Conservation of momentum:

$$ m_b u_b + m_{bl} u_{bl} = (m_b + m_{bl}) v $$

Substitute the values:

$$ (0.004 \times 300) + (0.8 \times 0) = (0.004 + 0.8) v $$

$$ 1.2 + 0 = 0.804 v $$

$$ 1.2 = 0.804 v $$

Solve for $$ v $$:

$$ v = \frac{1.2}{0.804} = \frac{1200}{804} $$

Simplify the fraction by dividing numerator and denominator by 12:

$$ \frac{1200 \div 12}{804 \div 12} = \frac{100}{67} $$

So, $$ v = \frac{100}{67} $$ m/s ≈ 1.4925 m/s.

Now, the block-bullet system slides on the table with initial velocity $$ v = \frac{100}{67} $$ m/s and comes to a stop due to friction. The coefficient of friction is $$ \mu = 0.3 $$. The friction force opposes the motion.
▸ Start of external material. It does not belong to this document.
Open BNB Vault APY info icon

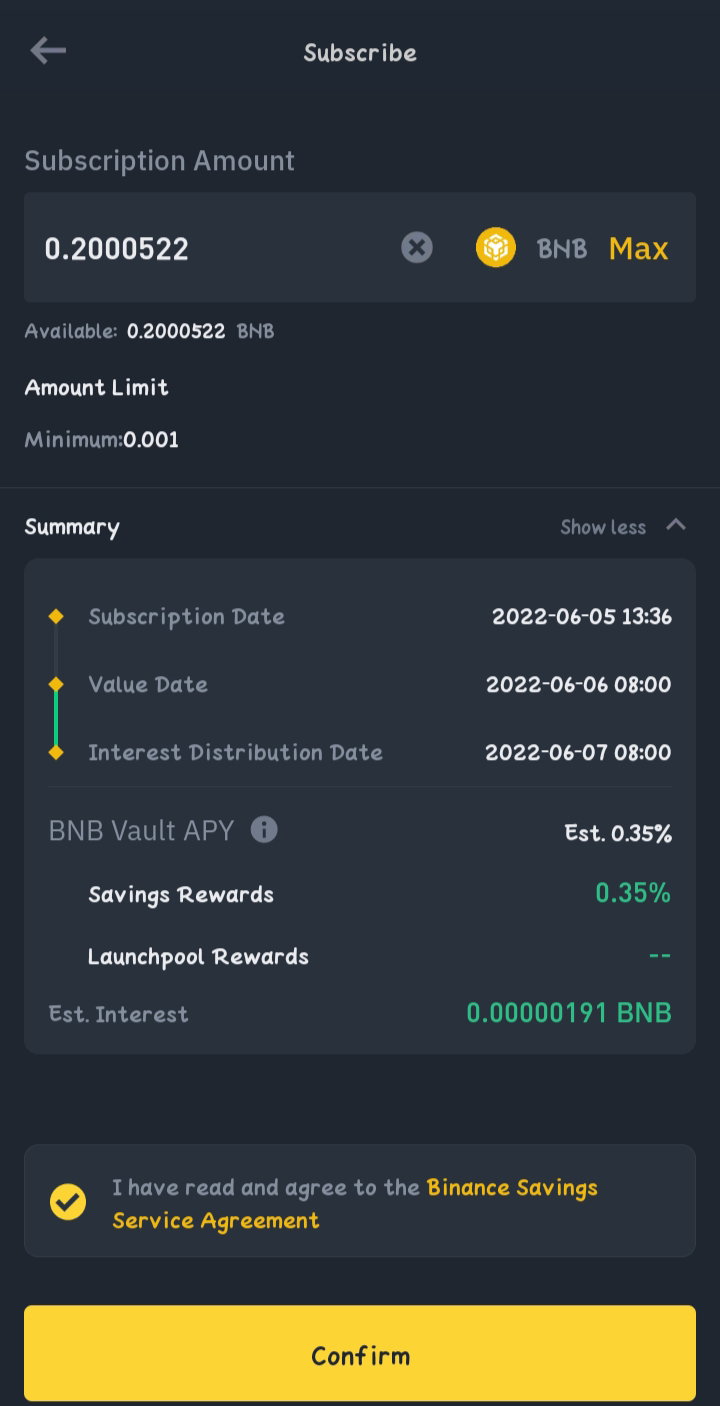[264, 829]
The normal force $$ N $$ equals the weight of the system since the table is horizontal. Total mass, $$ m = m_b + m_{bl} = 0.004 + 0.8 = 0.804 $$ kg. Using $$ g = 9.8 $$ m/s², weight = $$ m g = 0.804 \times 9.8 $$ N.

Friction force, $$ f = \mu N = \mu m g = 0.3 \times 0.804 \times 9.8 $$.
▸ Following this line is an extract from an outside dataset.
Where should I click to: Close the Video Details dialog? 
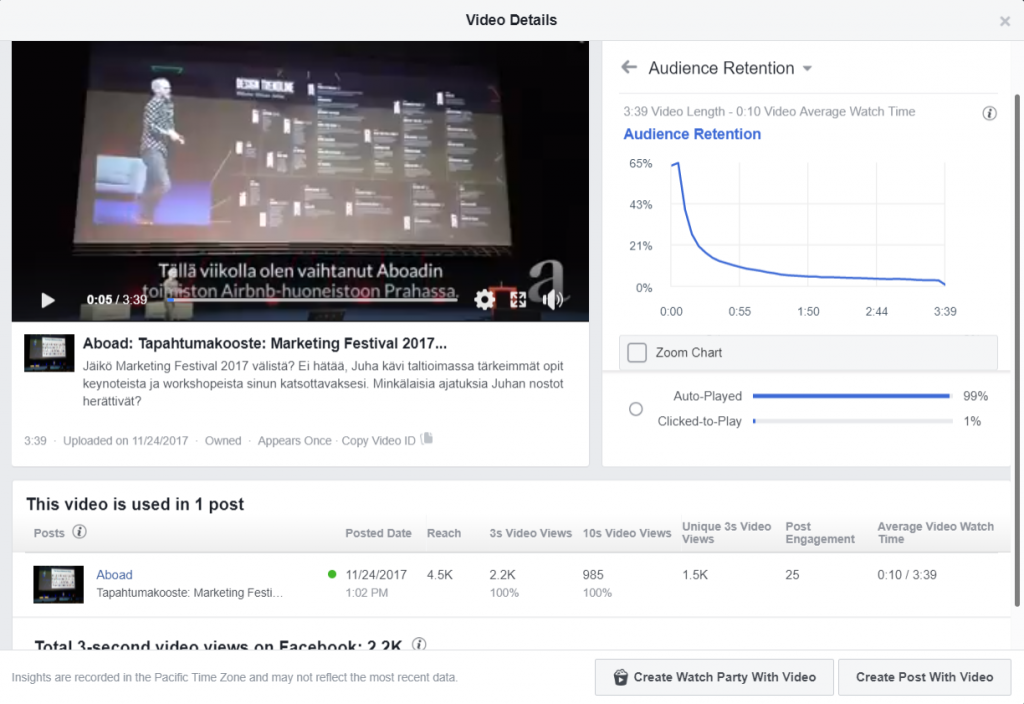pyautogui.click(x=1005, y=21)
By Newton's second law, friction causes deceleration $$ a $$:

$$ f = m a $$

$$ 0.3 \times 0.804 \times 9.8 = 0.804 a $$

The mass $$ 0.804 $$ cancels out:

$$ a = 0.3 \times 9.8 = 2.94 \text{ m/s}^2 $$

So, deceleration $$ a = -2.94 $$ m/s² (negative indicates opposition to motion).

We need to find the distance $$ s $$ the block slides before stopping. Initial velocity $$ u = v = \frac{100}{67} $$ m/s, final velocity $$ v_f = 0 $$ m/s, acceleration $$ a = -2.94 $$ m/s².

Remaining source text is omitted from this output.